• WHAT THE EXERCISE ASKS: Convert the rows between the line holding "Task: Click the @BrianFeroldi handle" and the end of the rows, both included, into a JSON list of strings with one string per line and blank lines skipped. Omit the pictures.

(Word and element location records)
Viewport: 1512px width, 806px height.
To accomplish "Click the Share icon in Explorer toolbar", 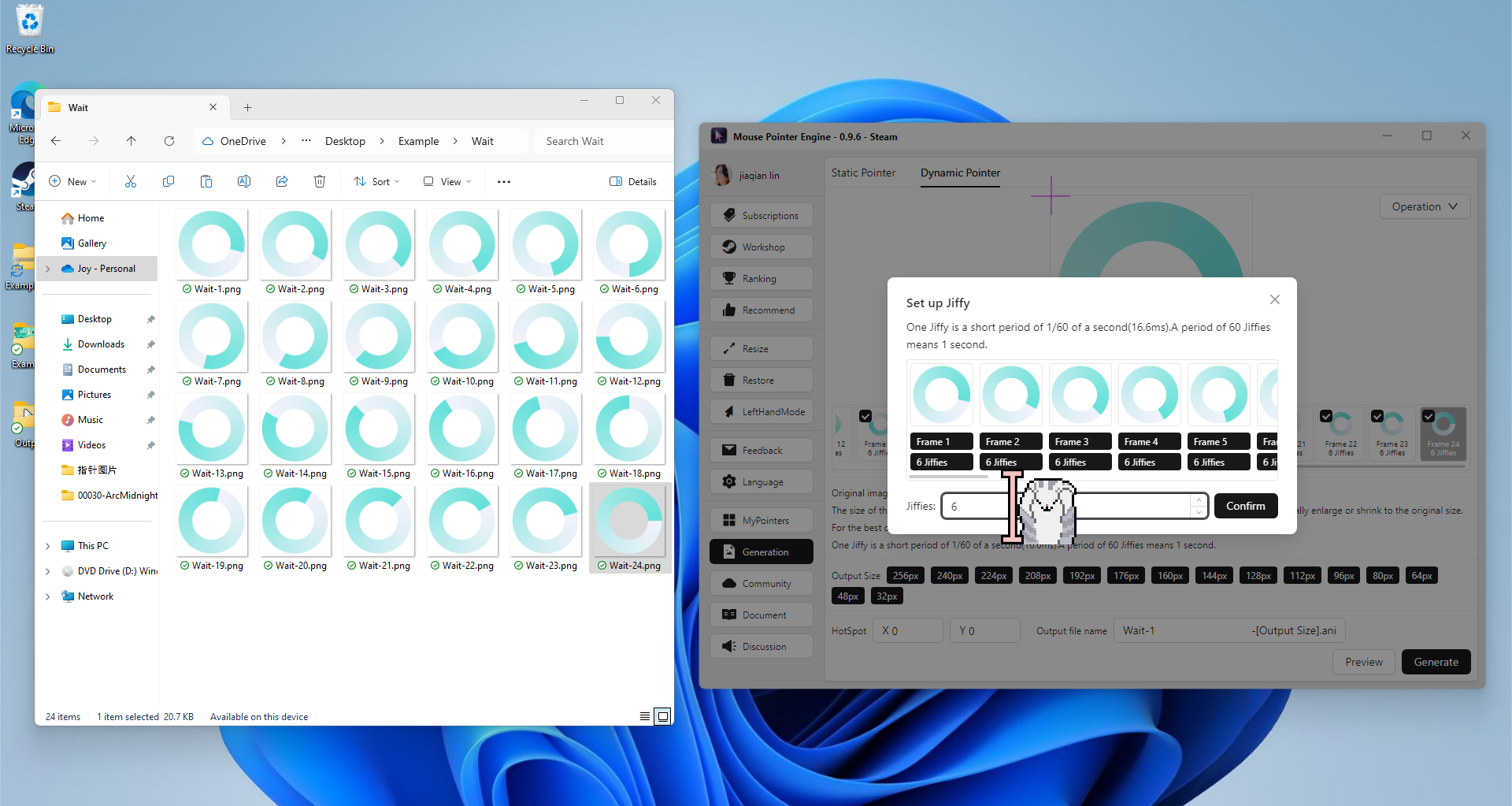I will pyautogui.click(x=282, y=182).
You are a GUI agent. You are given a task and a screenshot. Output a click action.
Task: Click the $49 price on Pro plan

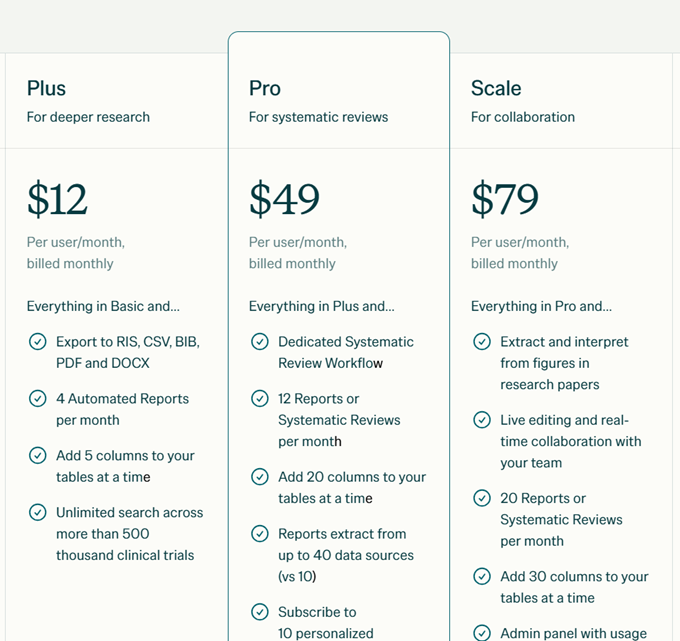pos(284,200)
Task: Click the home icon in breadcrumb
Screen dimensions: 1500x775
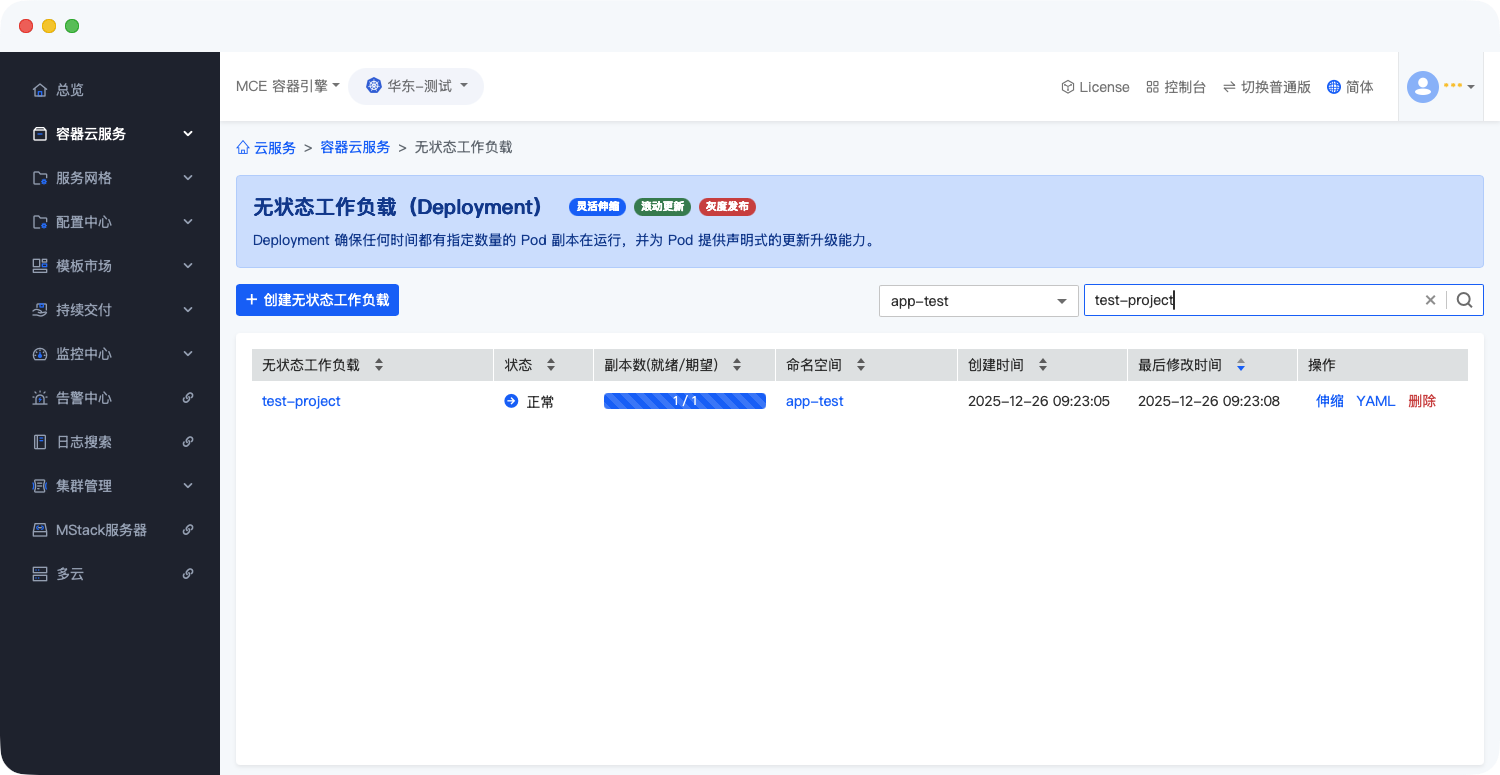Action: 243,148
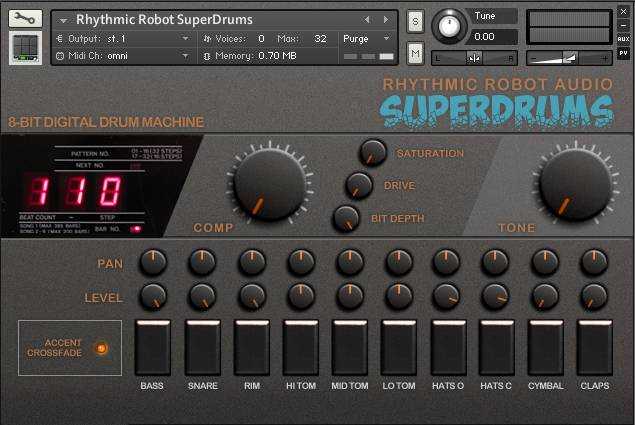Click the TONE knob

point(574,185)
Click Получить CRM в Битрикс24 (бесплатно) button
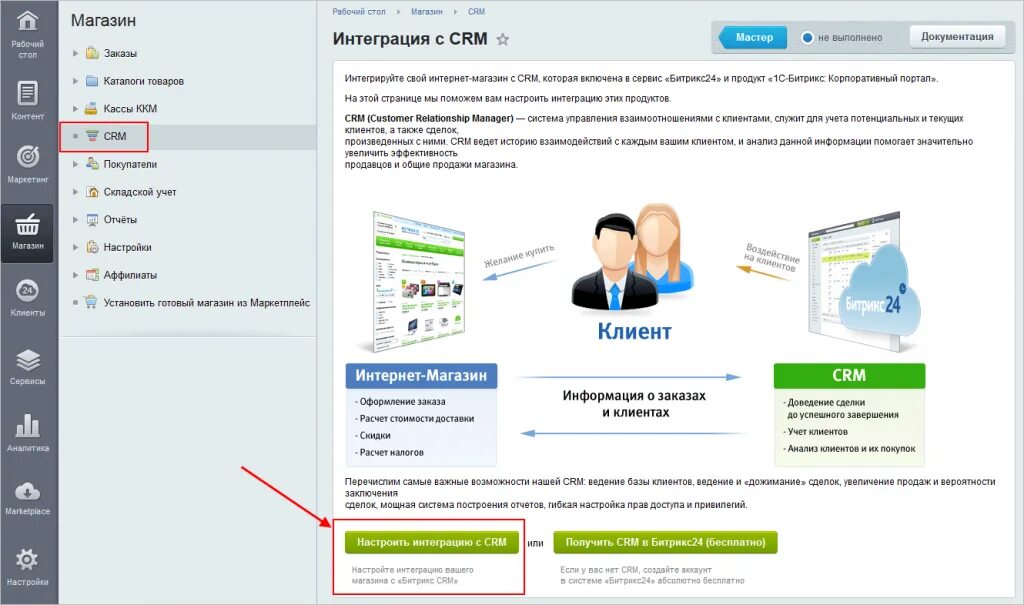This screenshot has width=1024, height=605. coord(665,542)
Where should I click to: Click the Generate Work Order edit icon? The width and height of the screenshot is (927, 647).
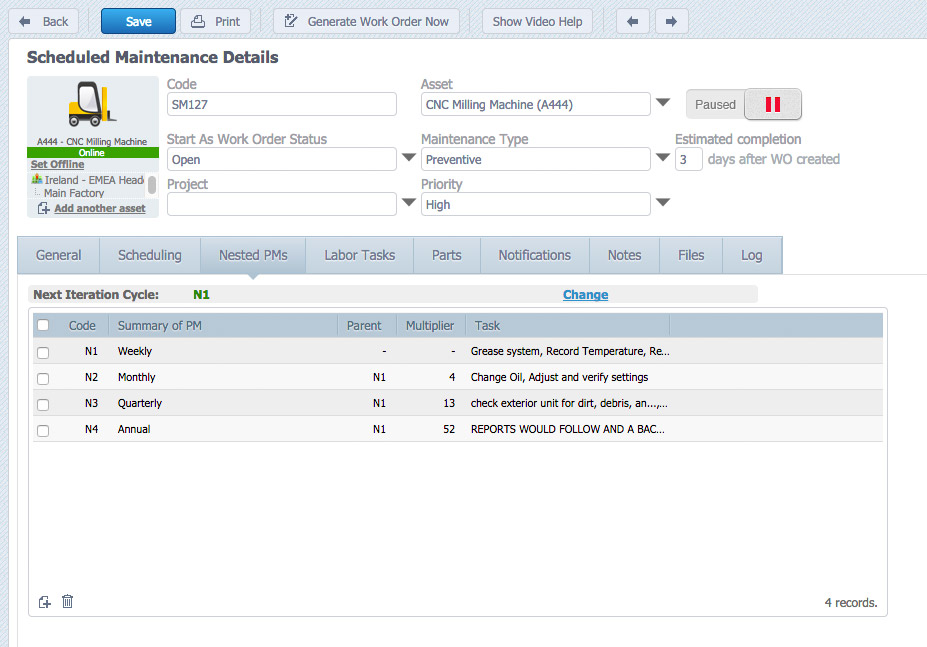pos(291,21)
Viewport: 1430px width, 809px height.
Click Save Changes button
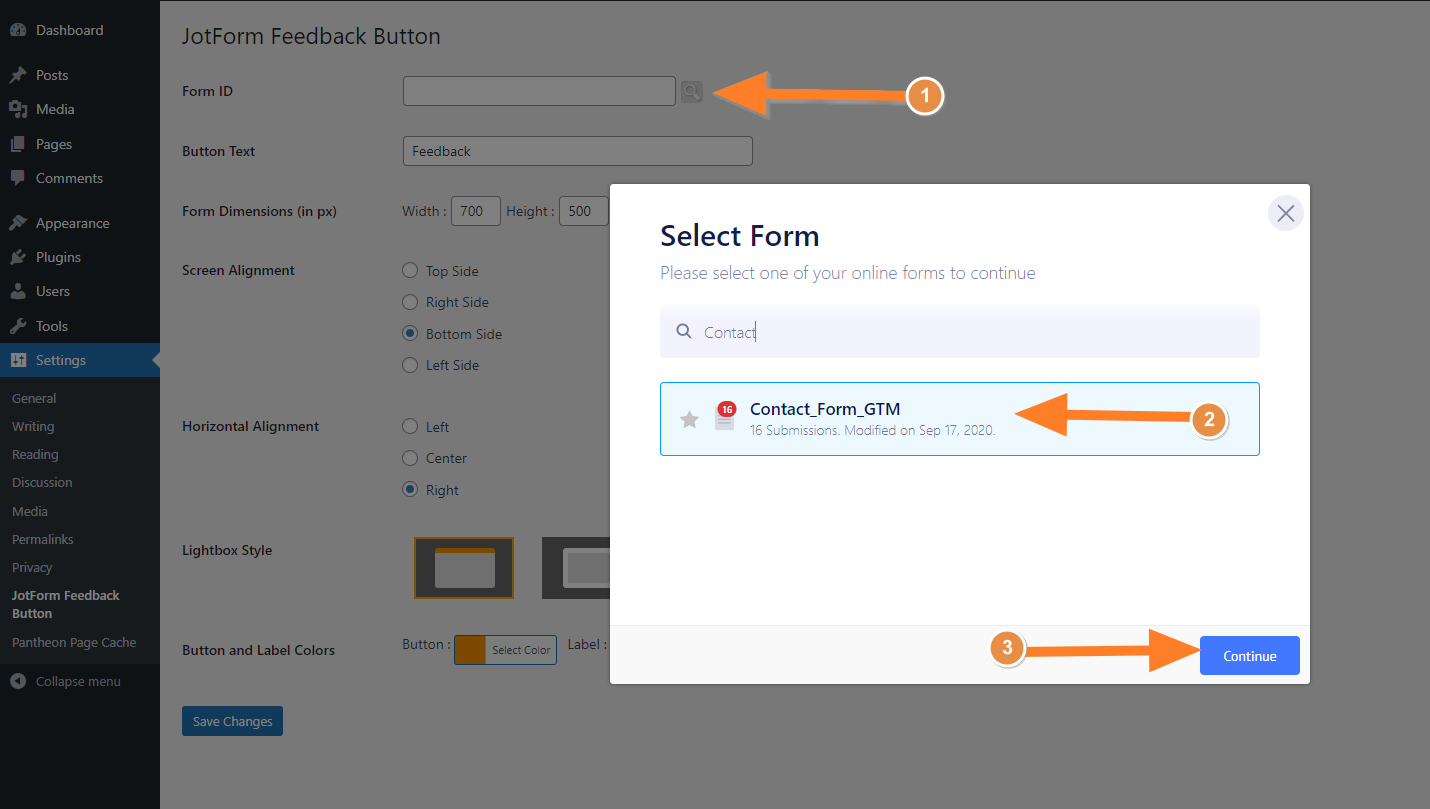tap(232, 721)
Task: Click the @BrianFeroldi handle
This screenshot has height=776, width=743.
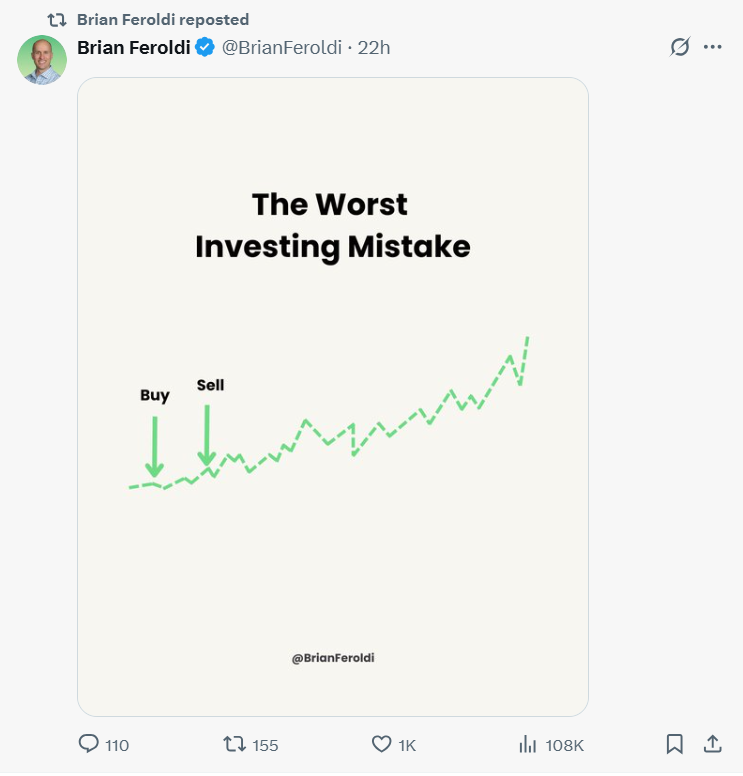Action: pyautogui.click(x=282, y=48)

• ANSWER TO THE TASK:
[
  "Task: Click the @BrianFeroldi handle",
  "This screenshot has height=776, width=743.",
  "Action: pyautogui.click(x=282, y=48)"
]